Aspirin’s best-known use is as an antiinflammatory, countering inflammations that cause body aches and pains. But recent evidence demonstrates that those little white pills have miraculous disease-preventing qualities, particularly regarding the three most dreaded geriatric diseases: cardiovascular disease (heart disease and stroke), cancer, and dementia.
The way aspirin reduces inflammation is by blocking an enzyme our bodies needs to make a group of compounds that promote inflammation and its symptoms. For some time many researchers have felt that chronic, long-term inflammation is an important part of a series of events that leads to many types of cancers.
Therefore, aspirin as well as other antiinflammatory drugs (such as ibuprofen) have been studied in this regard, producing growing evidence that they significantly reduce the incidence of many types of cancer in laboratory animals. More importantly, recent human studies show that people who use aspirin regularly develop significantly less colorectal cancer than people who do not.
Currently, a number of large human clinical trials are underway to determine if other human cancers are inhibited by regular use of aspirin.
Aspirin already has a growing mainstream reputation for preventing platelet aggregation and clumping in our blood. A whole shelf-full of studies has shown that if people who have suffered one heart attack or stroke are given a small amount of aspirin daily, their risk of a second heart attack or stroke goes down dramatically.
For example, by the late 1980s, twenty-five human trials involving antiplatelet aggregation therapy (using mostly aspirin) had been completed in a total of about 29,000 people who had already had a heart attack or stroke. In 1988, the worldwide Antiplatelet Trialists’ Collabortion (ATC) conducted a statistical overview of all of these twenty-five research trials.
This ATC study found that those people taking aspirin or other anticlotting compounds regularly had a much lower incidence of having a second heart attack or stroke, when compared to those people who had previously had a stroke or heart attack, but were not taking antiplatelet compounds.
Now evidence convincingly shows that using aspirin to prevent a first heart attack is a good idea as well. The U.S. Physicians Health Study involved over 22,000 physicians, half of whom took one aspirin tablet every other day, the other half a placebo every other day.
The placebo part of this study was terminated after five years because analysis of the data showed that the doctors taking aspirin were having heart attacks 44 percent less frequently than those physicians who were taking the placebo. They terminated the study so that the doctors taking the placebo could start taking an aspirin every other day themselves. Several large clinical trials looking at aspirin usage and risk of heart disease and stroke are currently under way.

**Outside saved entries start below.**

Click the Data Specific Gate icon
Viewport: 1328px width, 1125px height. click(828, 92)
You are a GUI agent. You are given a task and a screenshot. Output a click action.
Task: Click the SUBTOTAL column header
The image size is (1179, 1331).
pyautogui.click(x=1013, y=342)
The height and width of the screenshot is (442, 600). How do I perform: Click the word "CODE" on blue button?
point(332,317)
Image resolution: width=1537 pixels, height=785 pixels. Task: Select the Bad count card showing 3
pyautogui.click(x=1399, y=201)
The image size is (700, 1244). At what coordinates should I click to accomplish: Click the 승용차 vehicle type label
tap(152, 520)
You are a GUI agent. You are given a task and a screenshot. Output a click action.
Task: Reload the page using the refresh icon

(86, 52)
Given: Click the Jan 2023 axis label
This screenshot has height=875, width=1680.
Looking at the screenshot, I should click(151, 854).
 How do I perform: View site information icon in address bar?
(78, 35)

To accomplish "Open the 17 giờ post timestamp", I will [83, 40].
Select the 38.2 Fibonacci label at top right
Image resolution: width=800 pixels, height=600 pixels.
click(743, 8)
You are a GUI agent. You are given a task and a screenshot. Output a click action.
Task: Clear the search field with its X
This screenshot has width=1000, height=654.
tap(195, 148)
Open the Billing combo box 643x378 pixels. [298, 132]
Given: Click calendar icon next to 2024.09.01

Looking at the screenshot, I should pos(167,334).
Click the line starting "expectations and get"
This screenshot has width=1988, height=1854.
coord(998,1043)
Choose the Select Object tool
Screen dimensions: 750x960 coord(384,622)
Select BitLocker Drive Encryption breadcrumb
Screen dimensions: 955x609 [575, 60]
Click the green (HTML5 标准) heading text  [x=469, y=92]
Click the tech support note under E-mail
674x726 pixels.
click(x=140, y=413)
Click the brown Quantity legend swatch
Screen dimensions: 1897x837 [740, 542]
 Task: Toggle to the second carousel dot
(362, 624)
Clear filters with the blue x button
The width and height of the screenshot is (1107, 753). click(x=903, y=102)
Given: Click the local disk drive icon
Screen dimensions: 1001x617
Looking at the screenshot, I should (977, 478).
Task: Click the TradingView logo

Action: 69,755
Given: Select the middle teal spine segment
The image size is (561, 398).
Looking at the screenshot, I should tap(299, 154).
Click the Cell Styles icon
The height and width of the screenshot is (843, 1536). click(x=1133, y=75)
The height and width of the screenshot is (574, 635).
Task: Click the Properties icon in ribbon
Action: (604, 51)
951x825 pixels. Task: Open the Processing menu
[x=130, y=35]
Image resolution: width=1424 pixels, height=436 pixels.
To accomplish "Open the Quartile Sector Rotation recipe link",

There is also a growing literature that suggests chronic inflammation in the brain may play a large role in both the onset and progression of Alzheimer’s disease. For example, it’s been found in several recent studies that people using over-the-counter antiinflammatory drugs called NSAIDs (non-steroidal antiinflammatory drugs—examples are Nuprin, Aleve, Motrin, and Clinoril) and/or aspirin moderately over several years for various aches and pains had a much lower likelihood of acquiring Alzheimer’s disease than people who did not.